この「問い」から「何かが落ちてきたことはびっくりすることではあるが、そもそも、これを地球に最初に落とした(捨てた)のは、我々人間の方ではないか」という真実に、10万人の人々が触れたことになる。
このことに気づいた時、私は、久しぶりに感動を覚えた。
「人は正解を求めている」的なことをよく目にするが、違うと感じた。人は「問いを求めている」のだと思う。
この世界の「わからなさ」を、はたまた「忘れそうになってしまう何か大切なこと」を、これはなんだろうなんだろうと楽しみながら、解いていく、再発見していく。その、人間としての文化的嗜みとも言える行動が、とんでもなく私の心に響いた。
そしてまた、自分は、パサージュという活動を通して、新たにモノを生み出していくことになる。これについても考えさせられる日々である。
モノを作るということは、カラスが何かを落とすことと同じだから。
今まで世界になかったもの、見たことないもの、何これって思うものを、世界に落とすことになる。

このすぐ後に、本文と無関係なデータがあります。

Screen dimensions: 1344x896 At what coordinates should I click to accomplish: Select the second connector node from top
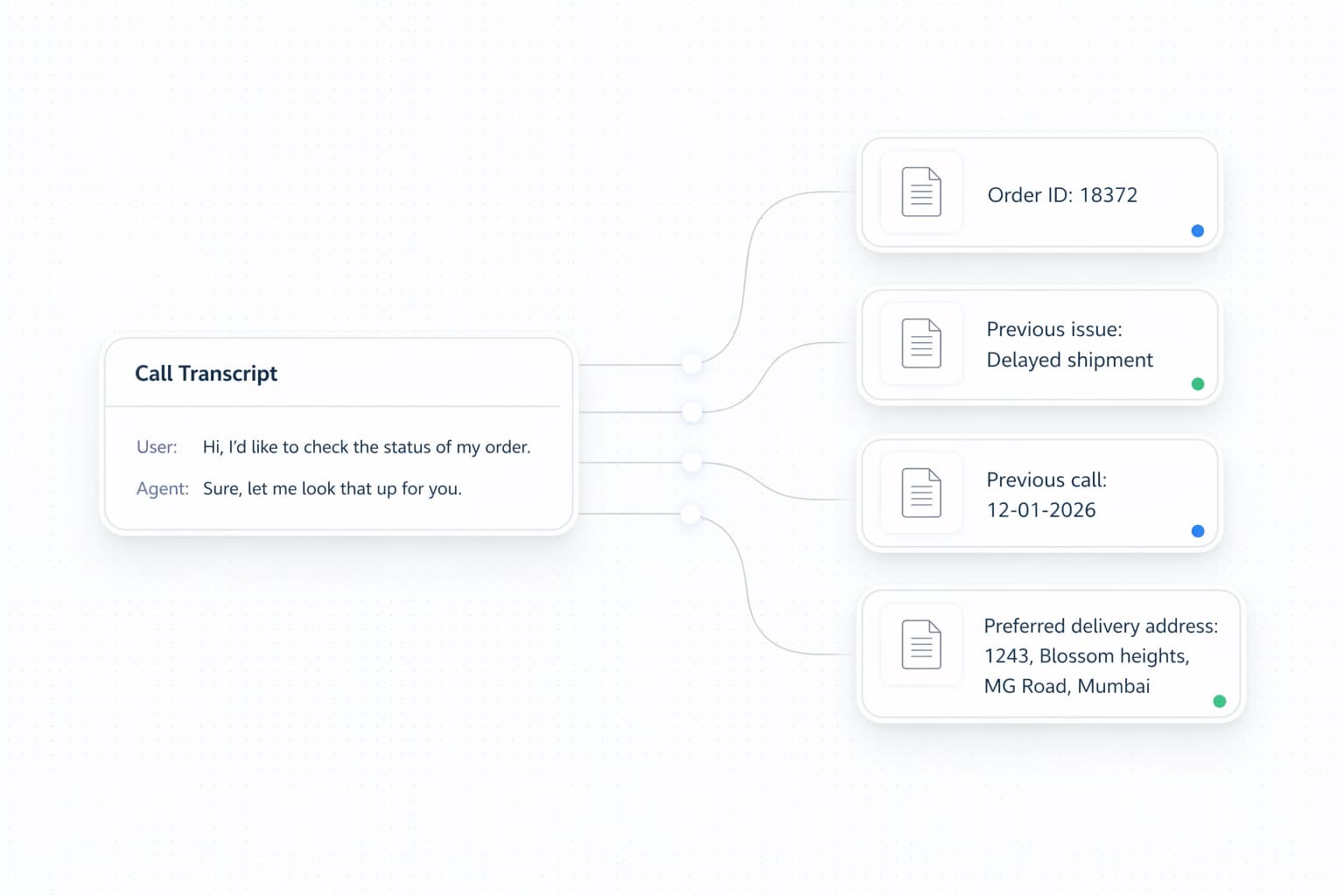(x=692, y=411)

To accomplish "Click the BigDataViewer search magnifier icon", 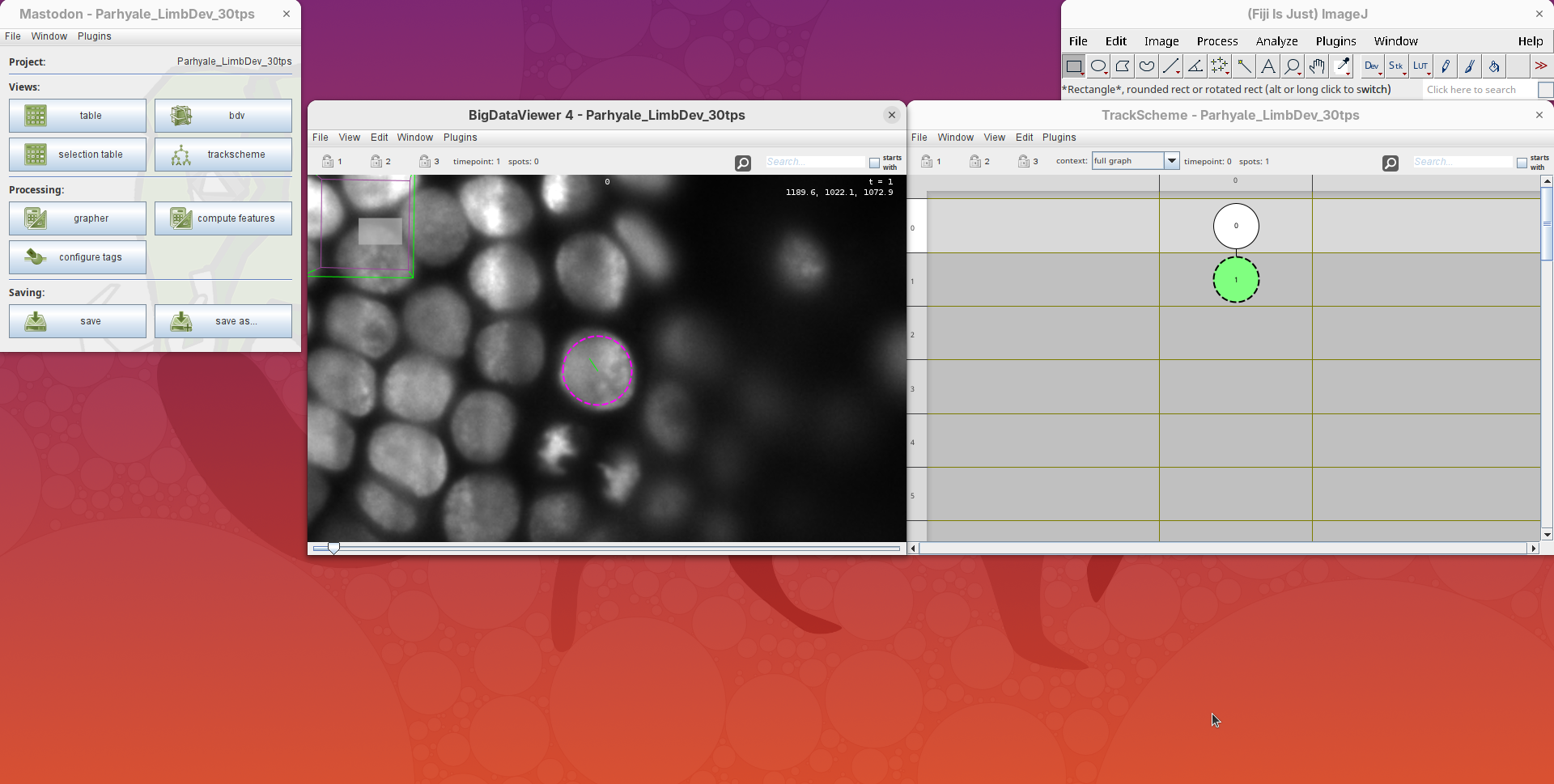I will 742,163.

それが、自分として、何か確信めいたものを届けることではなく。これが良いものである!という解としてではなく、一つの「問い」として届けたいと感じた。
私は、これから、このカラスになるということになる。
これから生まれるモノやデザインや、なんでもないやり取りの中で、ぜひとも、色んな楽しさが飛び交ってほしい。そんな場所になれば良いなぁと思う。
これはことあるごとに何度も言っているがPASSAGEという言葉は、直訳すると「通路」である。もう、その通りの、そのまますぎる。これ以上でもこれ以下でもない、抜群の言葉。
私的な哲学をここまで読んでくださった方、ありがとうございます。
なにか今日の投稿で、琴線に触れるものをがあったならば、ぜひ気軽にコメントや、DMや、また会う機会にでも、教えてくださいね。
みんなとまた、こうして色々なテーマで交流したり、やいのやいのと面白がれることが、私の何よりの喜びです!